Smallest Subarray to Sort in Every Sliding Window

Smallest Subarray to Sort in Every Sliding Window - Problem

Array Two Pointers Stack Greedy Sorting Monotonic Stack Medium

You have an integer array and need to analyze sliding windows of size k. For each window, imagine you want to make the entire window non-decreasing (sorted in ascending order). Your task is to find the minimum length of a continuous segment within each window that needs to be sorted to achieve this goal.

Think of it like this: you're looking through a magnifying glass of size k that slides across your array. At each position, you ask: "What's the shortest consecutive portion I need to sort to make this entire view sorted?"

If a window is already sorted, the answer is 0. Return an array containing the answer for each possible window position.

Input & Output

example_1.py — Basic Window

$ Input: nums = [5, 2, 8, 1, 9, 3], k = 3

› Output: [3, 3, 3, 3]

💡 Note: For window [5,2,8]: need to sort all 3 elements.
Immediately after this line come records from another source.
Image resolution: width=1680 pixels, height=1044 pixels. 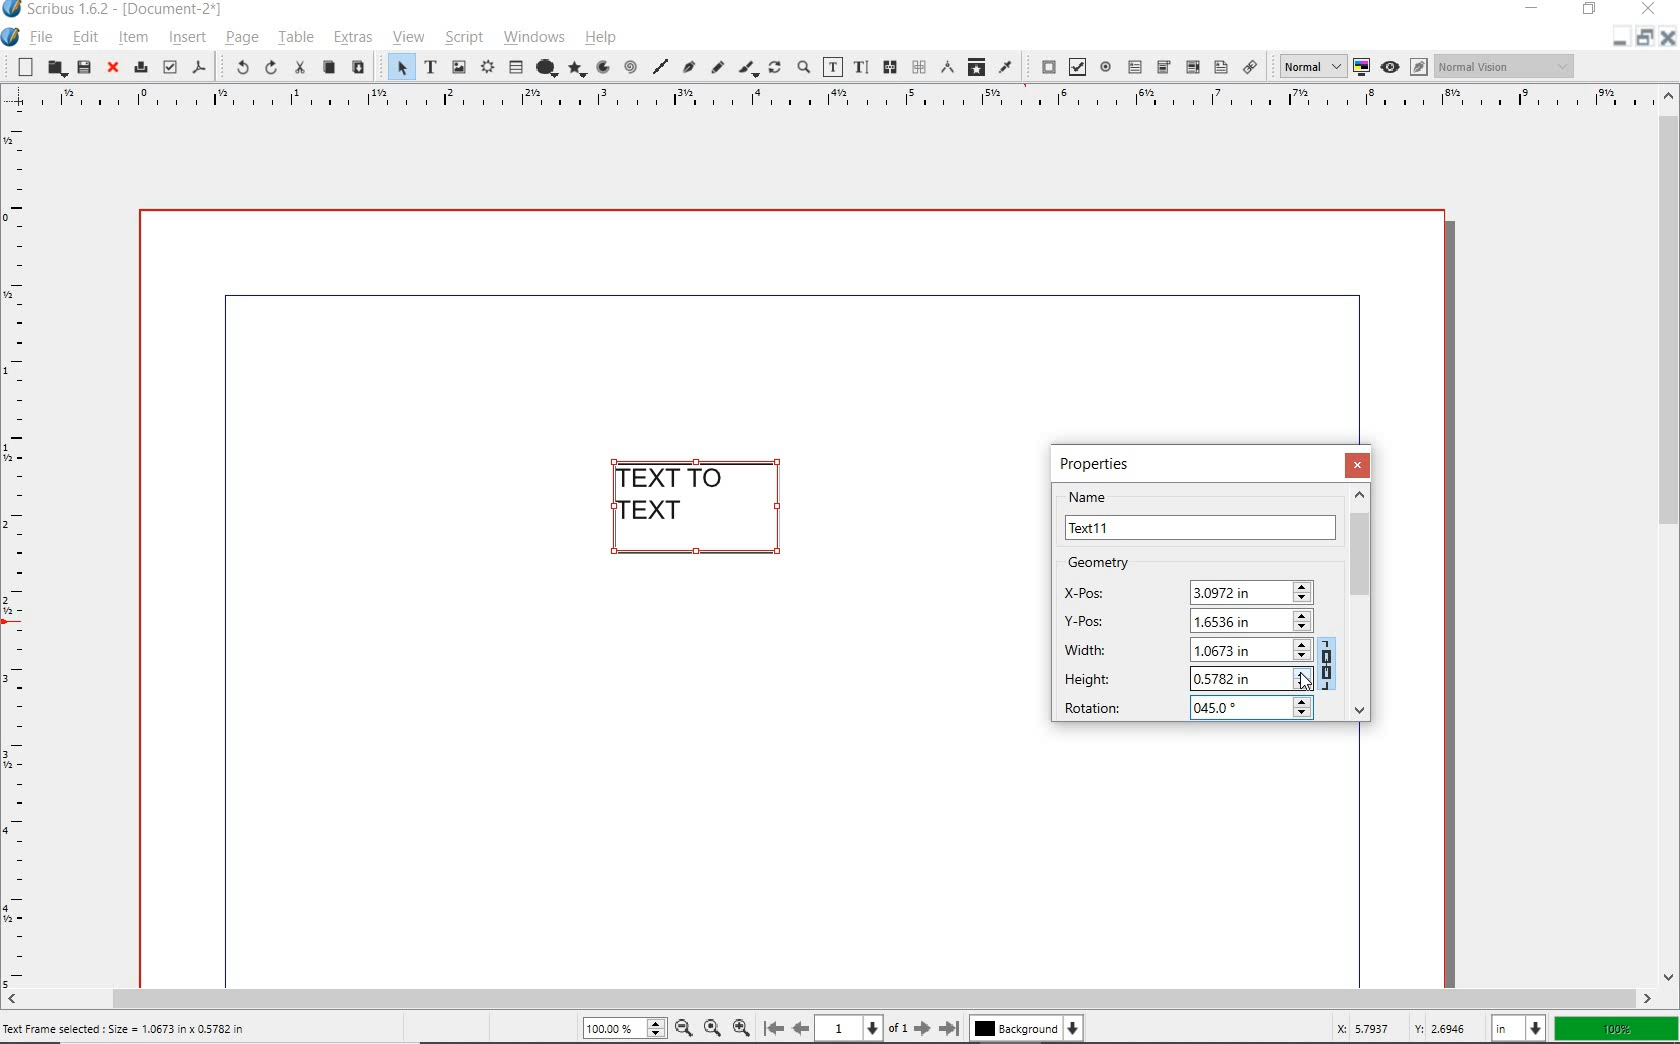 What do you see at coordinates (1515, 1029) in the screenshot?
I see `select unit` at bounding box center [1515, 1029].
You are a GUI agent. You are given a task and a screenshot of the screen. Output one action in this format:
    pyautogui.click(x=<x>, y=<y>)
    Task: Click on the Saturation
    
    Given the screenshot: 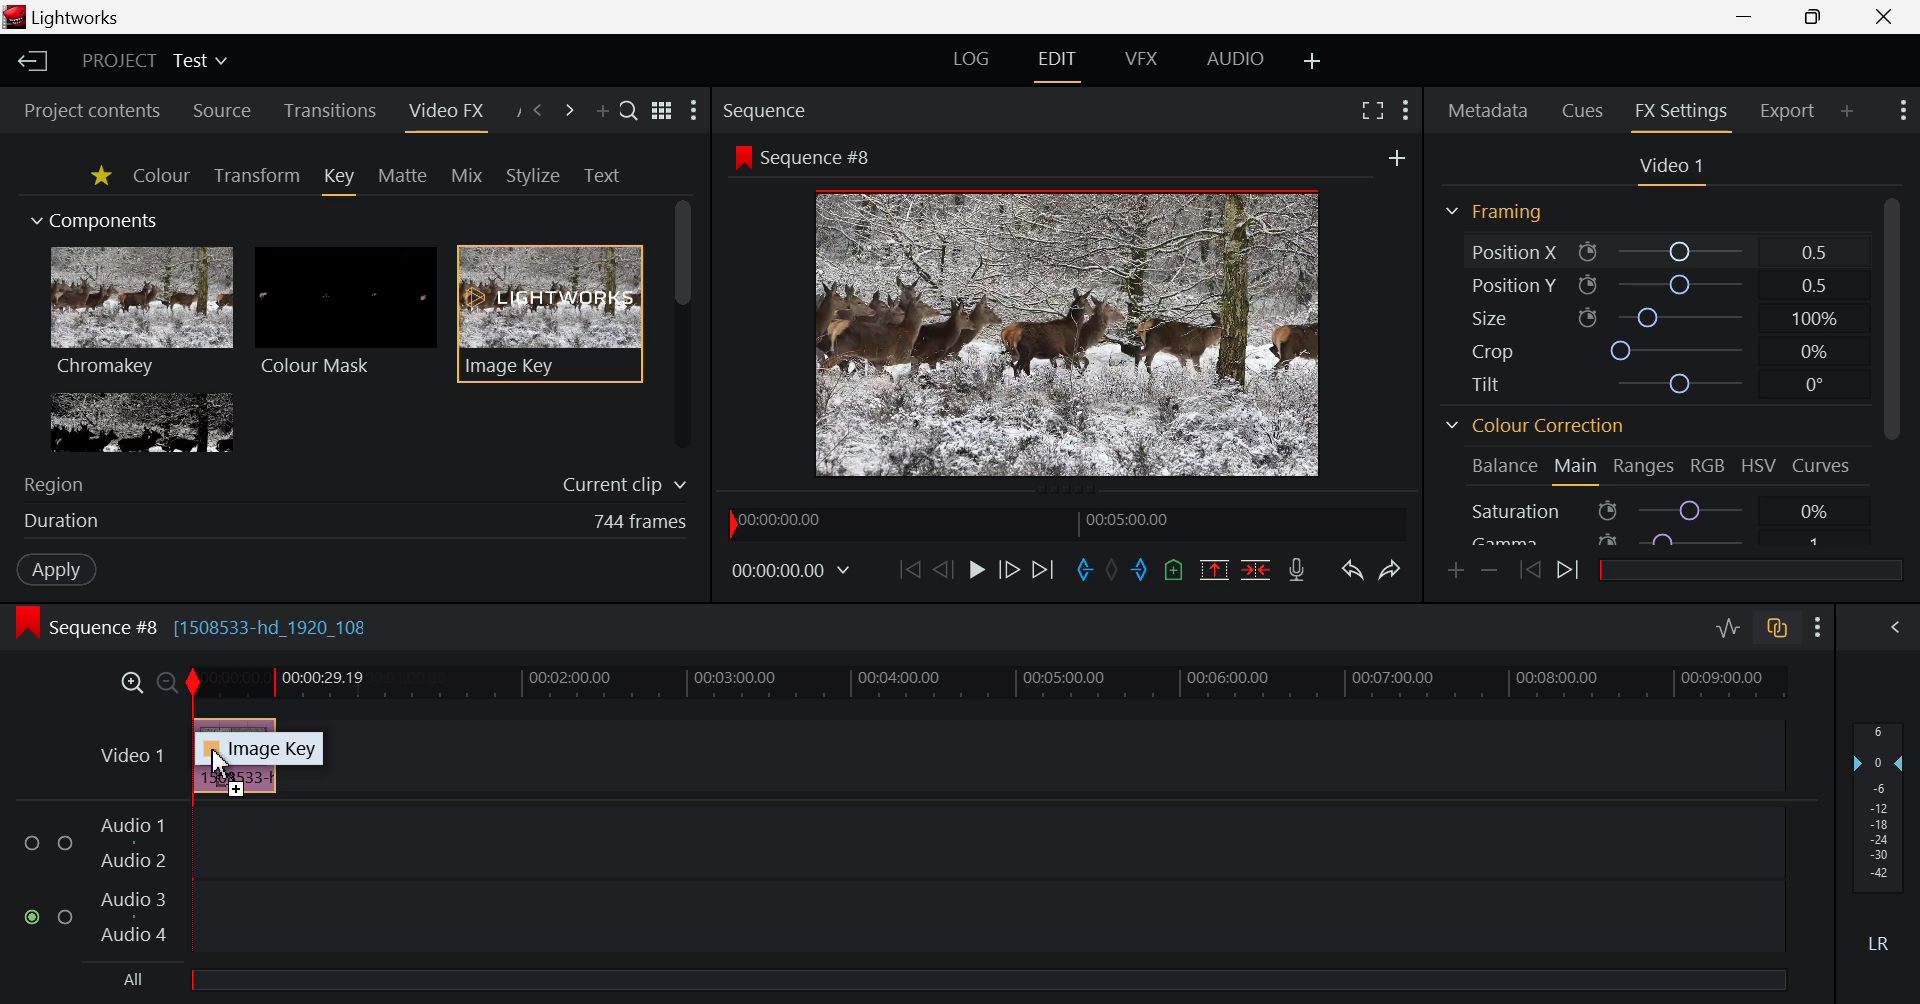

For [2,8,1]: need to sort all 3. For [8,1,9]: need to sort first 3. For [1,9,3]: need to sort last 3 positions (but only 2 elements need sorting, so answer is 2, but we need consecutive segment including position 1, so answer is 3).

example_2.py — Already Sorted Window

$ Input: nums = [1, 2, 3, 4, 5], k = 3

› Output: [0, 0, 0]

💡 Note: All windows [1,2,3], [2,3,4], and [3,4,5] are already sorted, so no subarray needs to be sorted.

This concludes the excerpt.